Numpy 随机选择的概率生成具有唯一行的二维数组

Question

Similar to Numpy random choice to produce a 2D-array with all unique values , I am looking for an efficient way of generating:

n = 1000
k = 10
number_of_combinations = 1000000

p = np.random.rand(n)
p /= np.sum(p)

my_combinations = np.random.choice(n, size=(number_of_combinations, k), replace=False, p=p)

As discussed in the previous question, I want this matrix to have only unique rows. Unfortunately, the provided solutions do not work for the additional extension of using specific probabilities p.

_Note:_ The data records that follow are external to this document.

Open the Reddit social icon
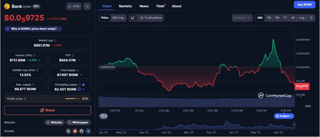 point(75,131)
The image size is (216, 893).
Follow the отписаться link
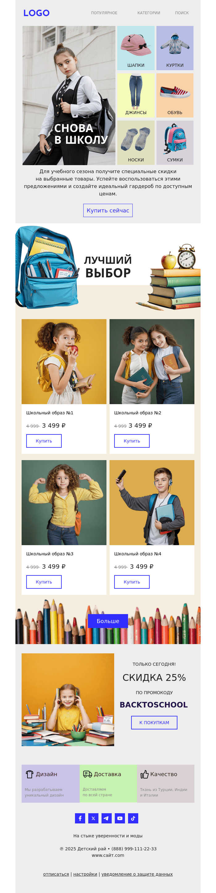(x=56, y=874)
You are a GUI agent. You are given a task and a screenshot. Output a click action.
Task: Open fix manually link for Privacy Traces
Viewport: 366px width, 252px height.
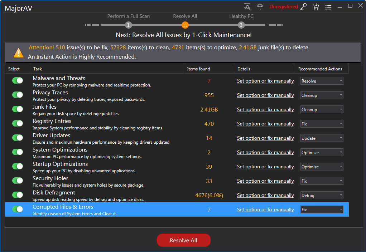pyautogui.click(x=265, y=95)
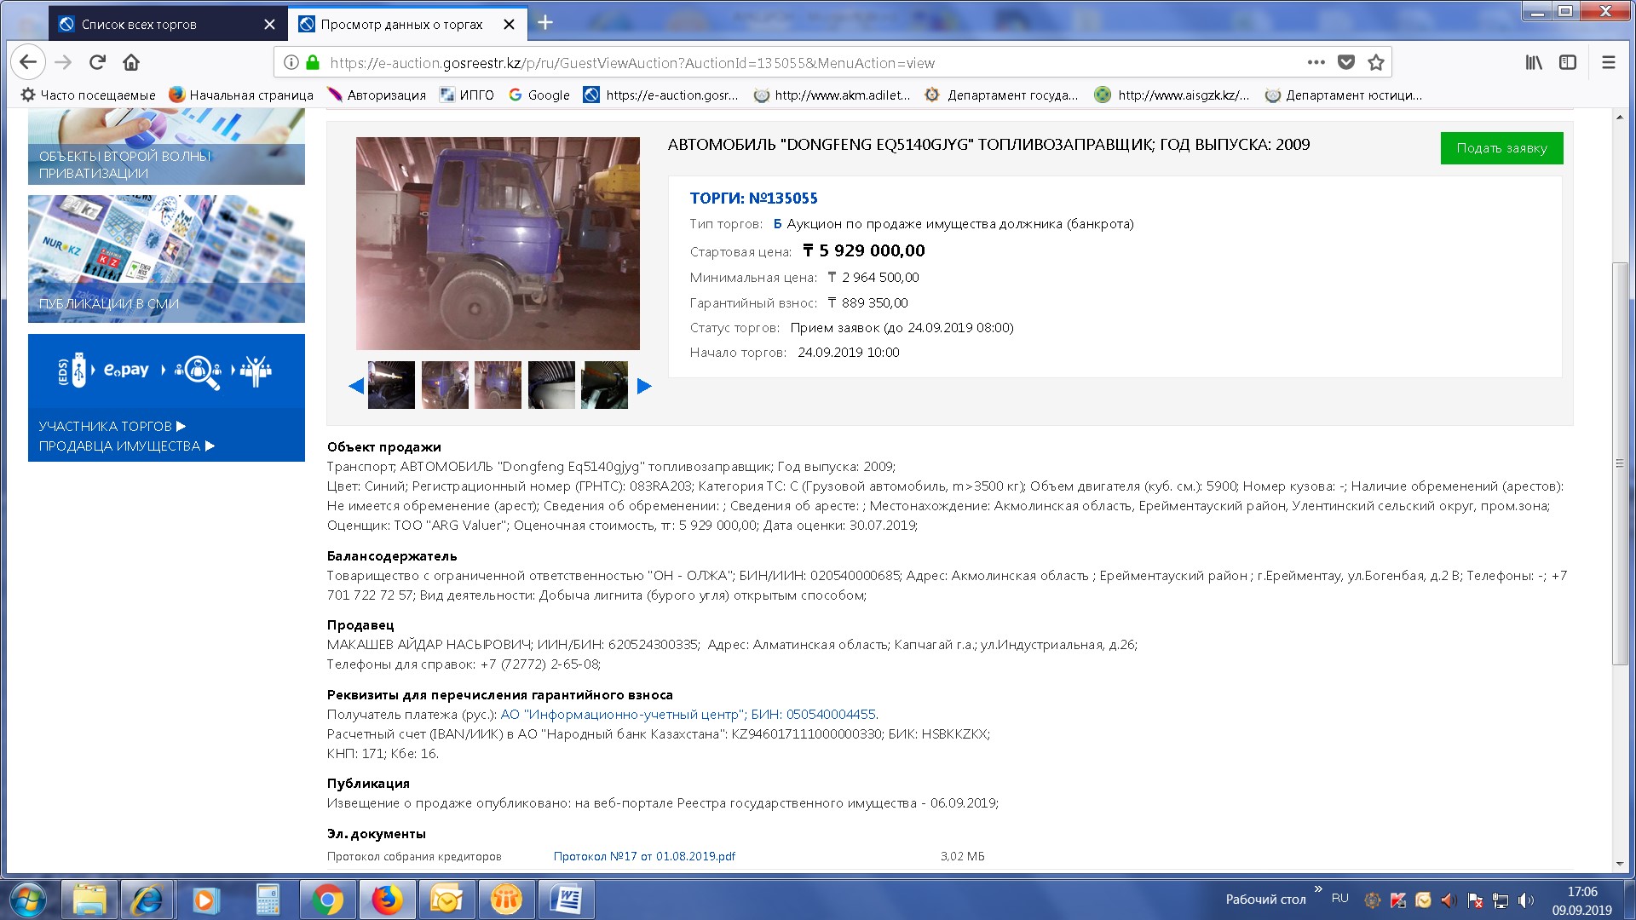1636x920 pixels.
Task: Click the Подать заявку button
Action: pyautogui.click(x=1501, y=148)
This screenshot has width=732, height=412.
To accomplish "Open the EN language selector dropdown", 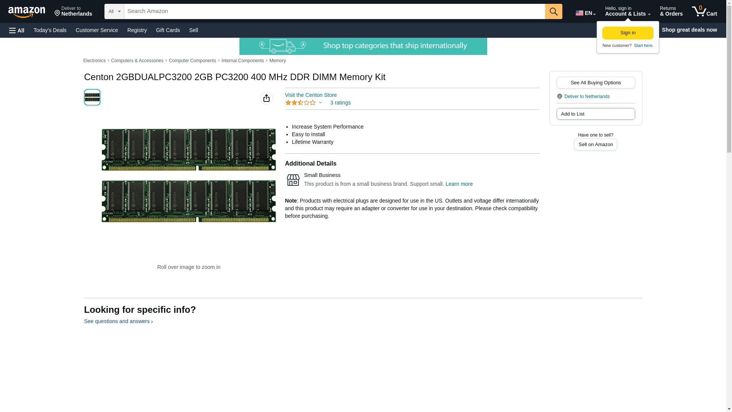I will pos(585,13).
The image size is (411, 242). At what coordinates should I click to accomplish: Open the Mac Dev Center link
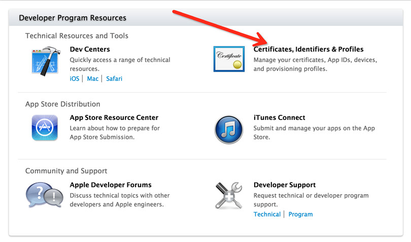93,79
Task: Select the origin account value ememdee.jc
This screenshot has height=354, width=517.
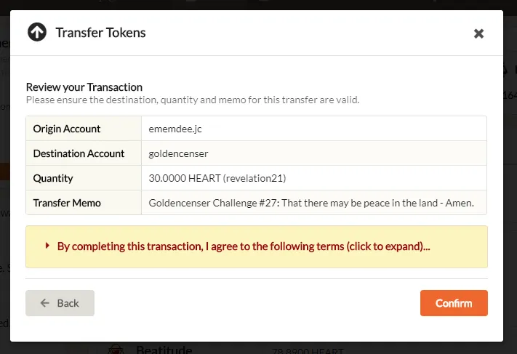Action: click(175, 129)
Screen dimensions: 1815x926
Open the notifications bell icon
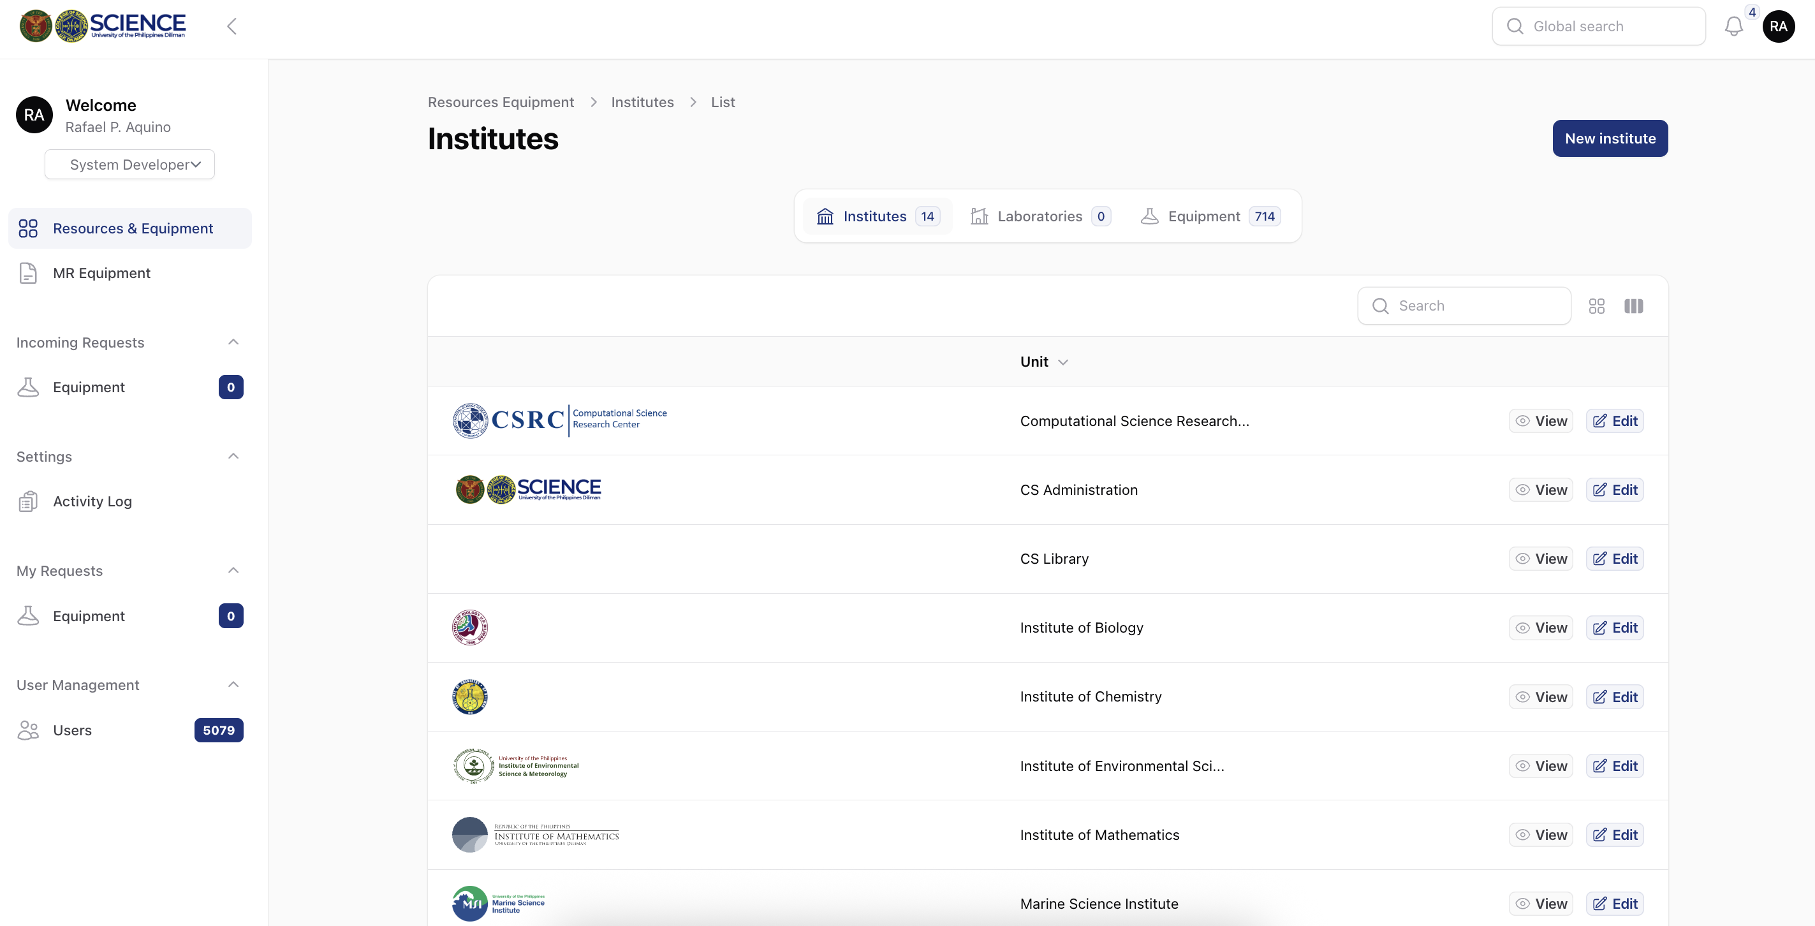point(1734,26)
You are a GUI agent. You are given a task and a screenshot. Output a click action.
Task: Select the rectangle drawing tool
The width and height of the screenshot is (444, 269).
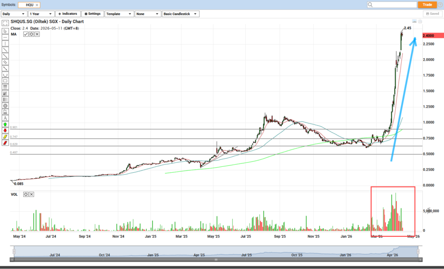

My current solution is as follows:

my_combinations = set()

while len(my_combinations) < number_of_combinations:
    new_combination = np.random.choice(n, size=k, replace=False, p=p)
    my_combinations.add(frozenset(new_combination))

print(my_combinations)

However, I do think that there should be a more efficient numpy approach to solve this faster.

Answer 1

For these parameter values, the probability of encountering a duplicate row is astronomically small (unless p is very skewed, perhaps to the extent that cannot be accommodated by float precision). I would just use

my_combinations = np.random.choice(n, size=number_of_combinations, k), replace=True, p=p)

You can check for duplicates in O(N log N) where N = number_of_combinations ;

Conservatively, you could generate

my_combinations = np.random.choice(n, size=2 * number_of_combinations, k), replace=True, p=p)

then drop duplicates and take the first number_of_combinations rows.